Telfair's nearly triple-double tonight showed me that he has the potential to excel in many facets of the game just like Kidd does. Yes, it was just a summer league game, but I think Telfair has the potential to be a triple threat in the NBA.

By the time Kidd is ending his career, or maybe sooner, Telfair could be the pre-emininent point guard in the NBA.

Tell me if I'm crazy . . .


----------



## HKF (Dec 10, 2002)

No. He's a cross between Tiny Archibald/John Stockton. He has the ability to score 20 (Tiny) with over 10 dimes (Stockton). That's his peak. He's a player you've never seen before. Superior fundamentals in a little guard with tremendous flair and style to his game.

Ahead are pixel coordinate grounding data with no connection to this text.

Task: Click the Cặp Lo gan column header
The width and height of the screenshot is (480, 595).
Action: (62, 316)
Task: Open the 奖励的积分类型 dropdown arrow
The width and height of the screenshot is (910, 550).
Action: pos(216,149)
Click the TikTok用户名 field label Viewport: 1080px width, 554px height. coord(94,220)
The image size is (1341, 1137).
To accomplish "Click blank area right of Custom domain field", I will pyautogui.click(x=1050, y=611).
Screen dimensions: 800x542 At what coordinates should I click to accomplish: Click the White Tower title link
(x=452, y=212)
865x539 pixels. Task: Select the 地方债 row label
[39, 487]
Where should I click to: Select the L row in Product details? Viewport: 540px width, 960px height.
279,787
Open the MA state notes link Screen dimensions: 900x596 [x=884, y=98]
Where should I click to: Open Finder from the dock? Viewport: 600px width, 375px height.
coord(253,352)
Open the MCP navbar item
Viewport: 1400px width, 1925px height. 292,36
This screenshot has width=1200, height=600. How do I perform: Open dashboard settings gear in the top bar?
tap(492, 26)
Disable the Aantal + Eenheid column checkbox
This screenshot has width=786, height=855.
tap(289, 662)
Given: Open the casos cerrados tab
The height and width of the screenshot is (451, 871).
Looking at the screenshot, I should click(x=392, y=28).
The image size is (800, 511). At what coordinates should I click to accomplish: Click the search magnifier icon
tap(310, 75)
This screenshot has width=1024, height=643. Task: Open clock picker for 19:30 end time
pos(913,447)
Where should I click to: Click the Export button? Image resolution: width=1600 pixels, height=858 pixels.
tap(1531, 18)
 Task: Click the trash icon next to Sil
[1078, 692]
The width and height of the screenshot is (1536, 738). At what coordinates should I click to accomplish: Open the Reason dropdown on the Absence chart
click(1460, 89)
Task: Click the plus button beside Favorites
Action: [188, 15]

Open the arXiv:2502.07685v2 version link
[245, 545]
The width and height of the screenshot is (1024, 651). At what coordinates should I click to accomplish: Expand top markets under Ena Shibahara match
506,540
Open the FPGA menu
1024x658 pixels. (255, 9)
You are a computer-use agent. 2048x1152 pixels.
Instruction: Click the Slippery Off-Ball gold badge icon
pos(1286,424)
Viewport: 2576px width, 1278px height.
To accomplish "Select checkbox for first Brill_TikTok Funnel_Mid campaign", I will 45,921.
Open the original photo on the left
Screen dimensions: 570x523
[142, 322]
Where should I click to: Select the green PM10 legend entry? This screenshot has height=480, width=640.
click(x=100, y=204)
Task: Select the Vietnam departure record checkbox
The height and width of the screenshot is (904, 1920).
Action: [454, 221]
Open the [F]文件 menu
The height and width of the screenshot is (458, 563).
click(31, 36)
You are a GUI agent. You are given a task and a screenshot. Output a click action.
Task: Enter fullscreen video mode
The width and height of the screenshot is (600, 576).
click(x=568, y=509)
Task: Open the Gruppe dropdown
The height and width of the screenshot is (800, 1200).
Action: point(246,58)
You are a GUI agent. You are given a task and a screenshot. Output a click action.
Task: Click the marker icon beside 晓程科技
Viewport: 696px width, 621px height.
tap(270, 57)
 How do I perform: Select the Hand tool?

Or he's pre-injury Kenny Anderson with better court vision, jumpshot and finishing ability.


----------



## Crimson the Cat (Dec 30, 2002)

I agree. We haven't seen a player quite like Sebastian before. I like the John Stockton comparison. Telfair would need to improve his shooting and defense of course before even including the two in the same breath. Zeke is another player that Telfair reminds me of. He's got a little of everyone.

Too many people are making a big deal about his shooting. Most every player struggles to shoot well when they're young. Telfair is only 20. If he hasn't drastically improved his shot by 23, then you can worry about that part of his game.


----------



## hirschmanz (Jun 3, 2005)

jason kidd is a way better rebounder in game time situations. I say wait two more seasons before telfair's future can be told.


----------



## Ed O (Dec 30, 2002)

Kidd is bigger and stronger. He was faster, too, than Telfair.

I wouldn't say Sebastian is much like Kidd at all, really, other than that they are NBA PGs who were both awesome prep players and got a ton of hype.

Ed O.


----------



## Reep (Jun 4, 2003)

Ed O said:


> Kidd is bigger and stronger. He was faster, too, than Telfair.
> 
> I wouldn't say Sebastian is much like Kidd at all, really, other than that they are NBA PGs who were both awesome prep players and got a ton of hype.
> 
> Ed O.


Was Kidd really faster? I remember him having great defensive instincts, but it was more the instinct than the speed that worked for him.


----------



## Ed O (Dec 30, 2002)

Reep said:


> Was Kidd really faster? I remember him having great defensive instincts, but it was more the instinct than the speed that worked for him.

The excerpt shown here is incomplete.